▶ **Instructions for the task**:
Read the data below. Every line holding the string "agent" must be copied.

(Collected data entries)
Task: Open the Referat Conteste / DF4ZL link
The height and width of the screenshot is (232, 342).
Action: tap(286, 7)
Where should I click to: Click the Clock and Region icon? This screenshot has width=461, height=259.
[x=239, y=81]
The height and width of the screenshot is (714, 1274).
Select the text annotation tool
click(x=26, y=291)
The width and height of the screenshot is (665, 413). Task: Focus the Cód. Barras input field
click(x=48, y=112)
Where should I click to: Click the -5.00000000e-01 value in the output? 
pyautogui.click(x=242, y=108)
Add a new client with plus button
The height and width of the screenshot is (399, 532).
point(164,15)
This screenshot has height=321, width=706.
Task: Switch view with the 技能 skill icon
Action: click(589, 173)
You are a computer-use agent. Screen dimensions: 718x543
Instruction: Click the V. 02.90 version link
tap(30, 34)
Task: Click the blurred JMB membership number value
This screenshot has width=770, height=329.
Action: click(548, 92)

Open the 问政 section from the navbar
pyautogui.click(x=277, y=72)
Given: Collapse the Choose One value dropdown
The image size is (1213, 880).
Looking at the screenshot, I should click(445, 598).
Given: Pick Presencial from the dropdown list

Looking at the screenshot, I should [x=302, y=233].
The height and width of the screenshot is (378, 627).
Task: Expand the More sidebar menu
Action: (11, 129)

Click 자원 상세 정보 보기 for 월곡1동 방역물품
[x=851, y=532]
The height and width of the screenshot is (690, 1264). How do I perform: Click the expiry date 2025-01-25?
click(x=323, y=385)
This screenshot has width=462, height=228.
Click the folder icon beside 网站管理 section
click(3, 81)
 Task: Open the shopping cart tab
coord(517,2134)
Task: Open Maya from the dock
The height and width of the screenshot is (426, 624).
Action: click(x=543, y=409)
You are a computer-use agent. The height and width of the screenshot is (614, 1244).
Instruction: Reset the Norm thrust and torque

▶ **Answer space**:
You are a computer-use agent. Screen dimensions: 718x543
You are a computer-use agent. The height and width of the screenshot is (614, 1244).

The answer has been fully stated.